--- DATA SUPPLIED Enclosed Below ---

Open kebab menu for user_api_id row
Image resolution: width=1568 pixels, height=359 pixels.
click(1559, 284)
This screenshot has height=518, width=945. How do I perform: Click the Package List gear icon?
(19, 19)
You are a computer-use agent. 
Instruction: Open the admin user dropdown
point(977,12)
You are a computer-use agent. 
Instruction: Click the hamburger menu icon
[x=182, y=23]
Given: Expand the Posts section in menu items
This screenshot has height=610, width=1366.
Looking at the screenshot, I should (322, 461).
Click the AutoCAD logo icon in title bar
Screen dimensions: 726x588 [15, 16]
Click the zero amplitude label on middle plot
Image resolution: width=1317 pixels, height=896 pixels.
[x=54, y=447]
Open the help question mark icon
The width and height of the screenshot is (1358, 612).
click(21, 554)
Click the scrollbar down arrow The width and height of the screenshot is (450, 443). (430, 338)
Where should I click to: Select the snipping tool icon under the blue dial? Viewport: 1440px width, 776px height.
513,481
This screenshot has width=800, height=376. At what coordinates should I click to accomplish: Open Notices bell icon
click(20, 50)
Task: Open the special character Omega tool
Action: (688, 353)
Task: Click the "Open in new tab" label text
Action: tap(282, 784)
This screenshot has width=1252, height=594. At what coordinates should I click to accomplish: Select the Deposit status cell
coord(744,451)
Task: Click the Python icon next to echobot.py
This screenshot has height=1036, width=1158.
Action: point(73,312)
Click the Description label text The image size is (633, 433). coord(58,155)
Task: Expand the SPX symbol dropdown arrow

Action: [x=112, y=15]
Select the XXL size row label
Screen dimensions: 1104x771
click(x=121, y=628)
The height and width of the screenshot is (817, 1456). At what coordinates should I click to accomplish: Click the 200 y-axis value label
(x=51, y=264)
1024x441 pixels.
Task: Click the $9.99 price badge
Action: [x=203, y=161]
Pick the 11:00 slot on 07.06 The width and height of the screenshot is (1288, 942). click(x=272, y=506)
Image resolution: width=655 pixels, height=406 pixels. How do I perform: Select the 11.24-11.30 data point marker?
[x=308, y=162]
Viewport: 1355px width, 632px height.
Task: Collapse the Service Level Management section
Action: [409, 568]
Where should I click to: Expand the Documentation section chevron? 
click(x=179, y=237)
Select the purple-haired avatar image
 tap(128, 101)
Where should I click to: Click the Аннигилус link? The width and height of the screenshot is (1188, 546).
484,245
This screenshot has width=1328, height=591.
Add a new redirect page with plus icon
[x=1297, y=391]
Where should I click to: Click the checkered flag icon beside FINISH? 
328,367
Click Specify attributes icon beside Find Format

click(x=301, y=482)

--- End of Enclosed DATA SUPPLIED ---

### TASK OBJECTIVE
Print, exactly as given, the lines from the one with "Where should I click to: Click the checkered" through the last line of the material above, and no others.

### YOUR RESPONSE
Where should I click to: Click the checkered flag icon beside FINISH? 
328,367
Click Specify attributes icon beside Find Format

click(x=301, y=482)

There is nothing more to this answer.